Per decenni, le cose vanno per il meglio: si prestano soldi ai re d'Inghilterra, ai principi tedeschi, a chiunque dia garanzie di poter pagare. E poi si entra in politica perché, come disse Lorenzo (poi soprannominato il Magnifico), «a Firenze si può mal vivere ricco sanza lo Stato». Ecco, lo Stato: la finanza può esistere solo se controlla le istituzioni, comprando o intimidendo i politici, costringendo la collettività a pagare per la sua megalomania (quadri, chiese e palazzi allora, grattacieli oggi) e, naturalmente, i suoi errori (i prestiti al re d'Inghilterra nel Quattrocento, alla Grecia oggi). Sarà proprio Lorenzo a portare la banca alla rovina, una fine che sarà però rinviata di decenni grazie al potere politico che era riuscito a procurarsi.

L'eredità dei banchieri

Sarà proprio il potere politico, alla fine, a portare al crack finanziario: Lorenzo muore e il figlio Piero pensa di poter sopravvivere al Savonarola e all'invasione francese del 1492. Si sbaglia, il palazzo viene distrutto, la famiglia esiliata. I Medici torneranno nel 1512, rovesciando la repubblica con l'aiuto del Vaticano ma la banca non risorgerà più nelle dimensioni di un tempo.
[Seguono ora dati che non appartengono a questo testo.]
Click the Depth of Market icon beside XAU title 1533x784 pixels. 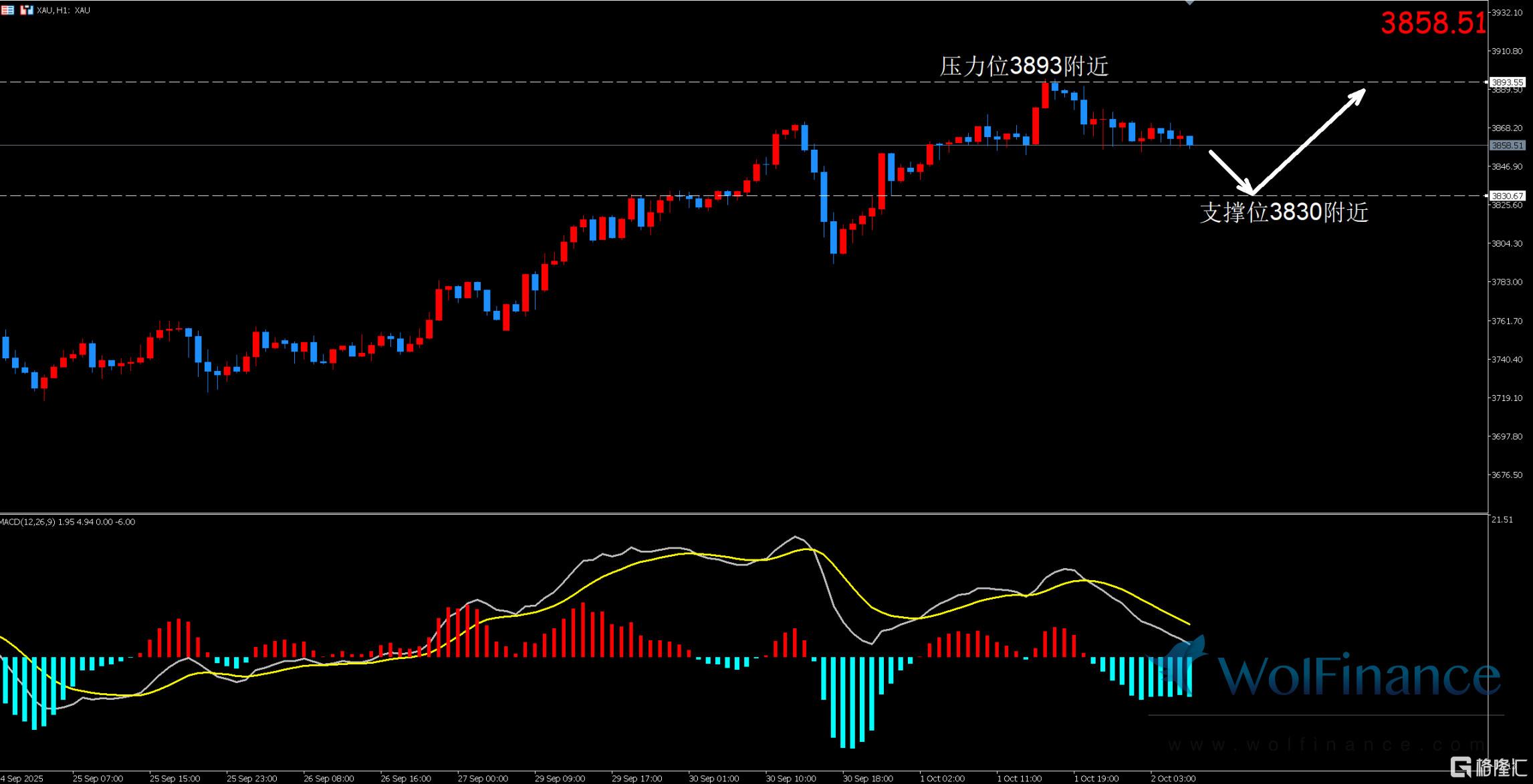click(x=27, y=10)
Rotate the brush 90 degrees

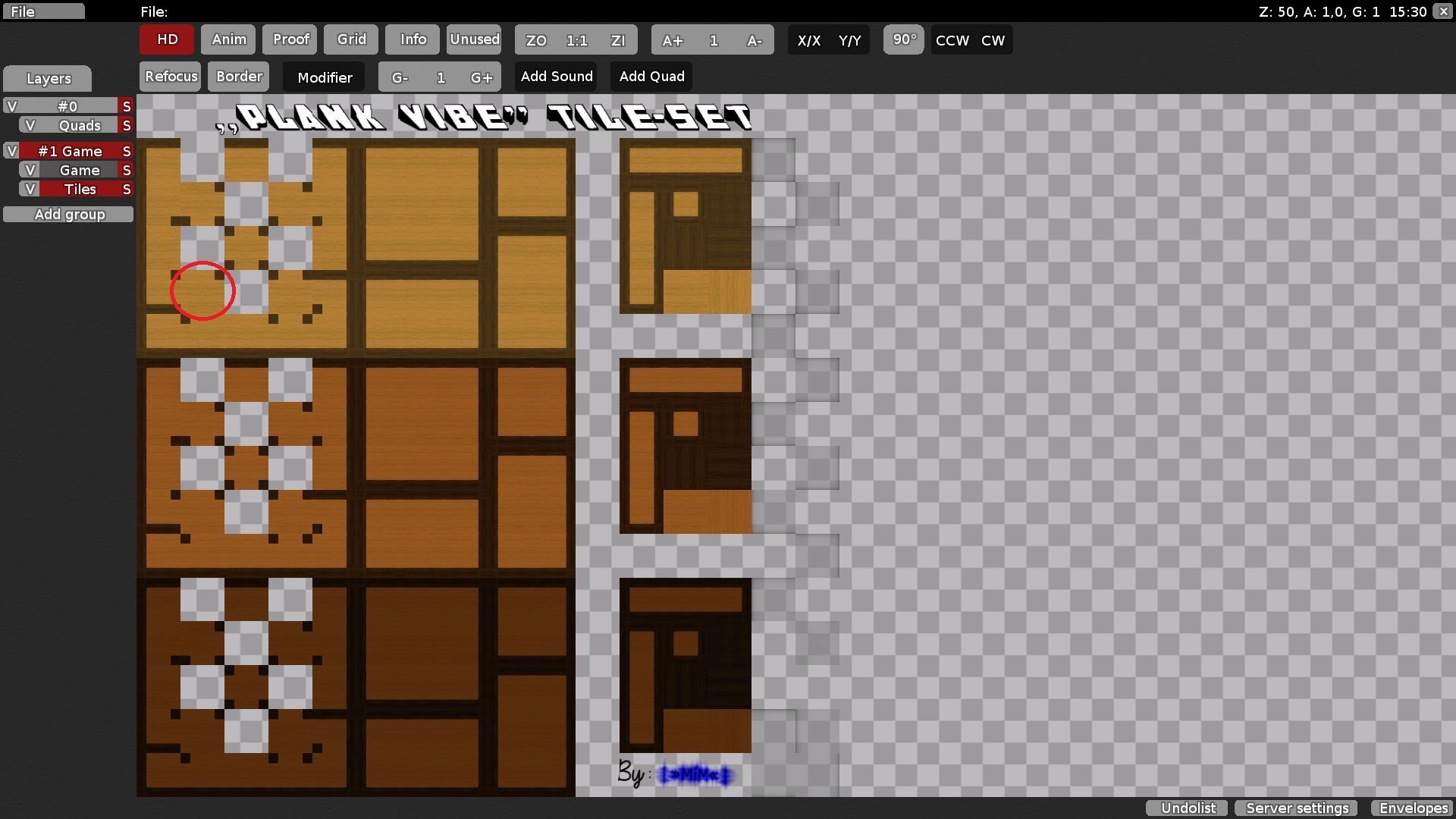903,39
Goldman Sachs ha fatto profitti vertiginosi ai quattro angoli del mondo e li ha protetti mettendo i suoi uomini al ministero del Tesoro e alla Federal Reserve per decenni: se i banchieri fiorentini ci hanno lasciato in eredità Botticelli (peraltro un seguace di Savonarola) Wall Street lascia dietro di sé il disastro della Grecia, le case pignorate e i quartieri in rovina negli Stati Uniti.